What needs to be done: Return every record below exactly; leave out the images.

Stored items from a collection
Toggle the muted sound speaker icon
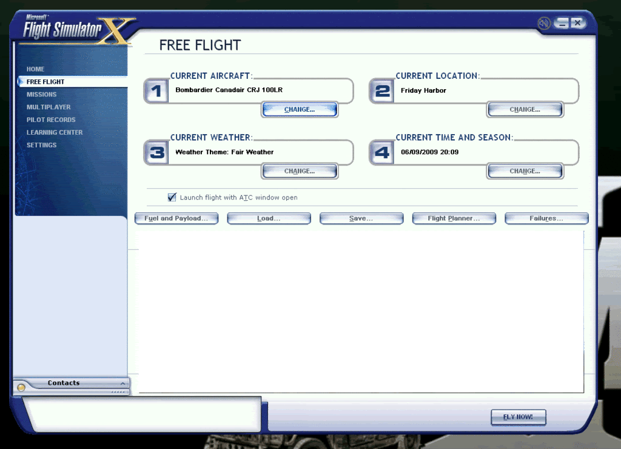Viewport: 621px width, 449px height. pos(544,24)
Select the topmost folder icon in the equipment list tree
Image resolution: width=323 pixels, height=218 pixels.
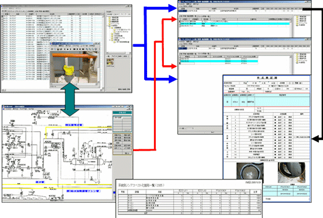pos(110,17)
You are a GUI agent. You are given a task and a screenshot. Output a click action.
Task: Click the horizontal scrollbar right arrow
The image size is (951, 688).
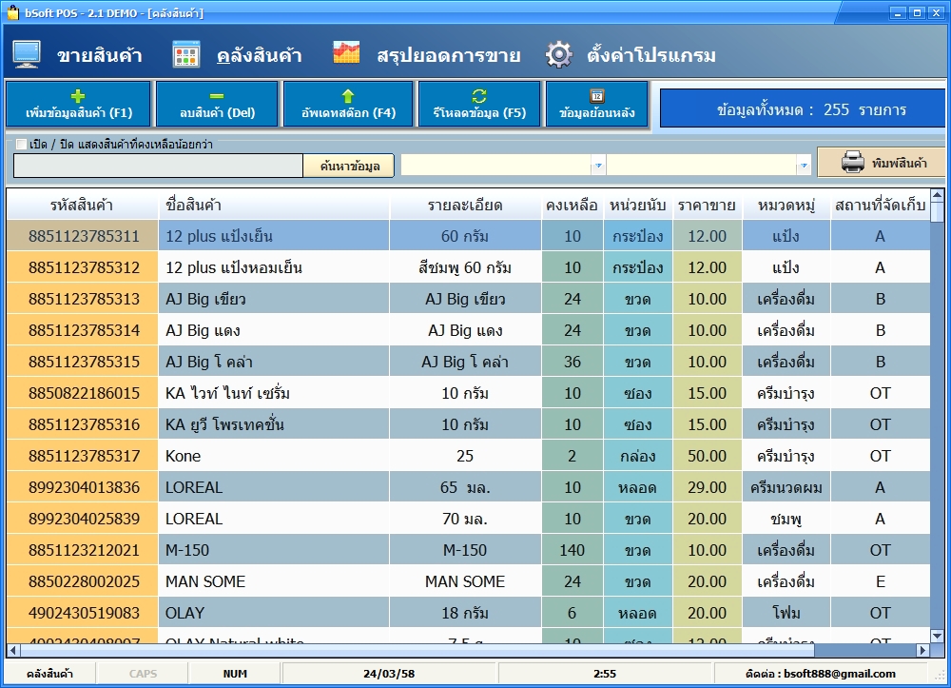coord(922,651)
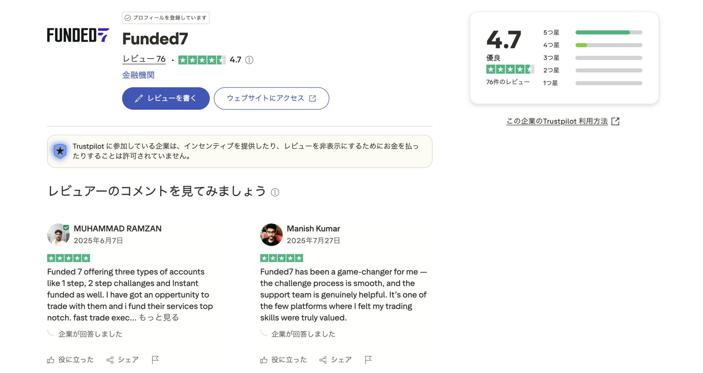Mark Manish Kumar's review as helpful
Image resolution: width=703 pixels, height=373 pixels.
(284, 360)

Response box:
Toggle the muted sound speaker icon
Viewport: 621px width, 449px height. pos(544,24)
Select the topmost folder icon in the equipment list tree
Image resolution: width=323 pixels, height=218 pixels.
pos(110,17)
You are a GUI agent. You are given a task and a screenshot. Output a click action.
Task: Click the horizontal scrollbar right arrow
The image size is (951, 688).
coord(922,651)
Mark Manish Kumar's review as helpful
Image resolution: width=703 pixels, height=373 pixels.
(284, 360)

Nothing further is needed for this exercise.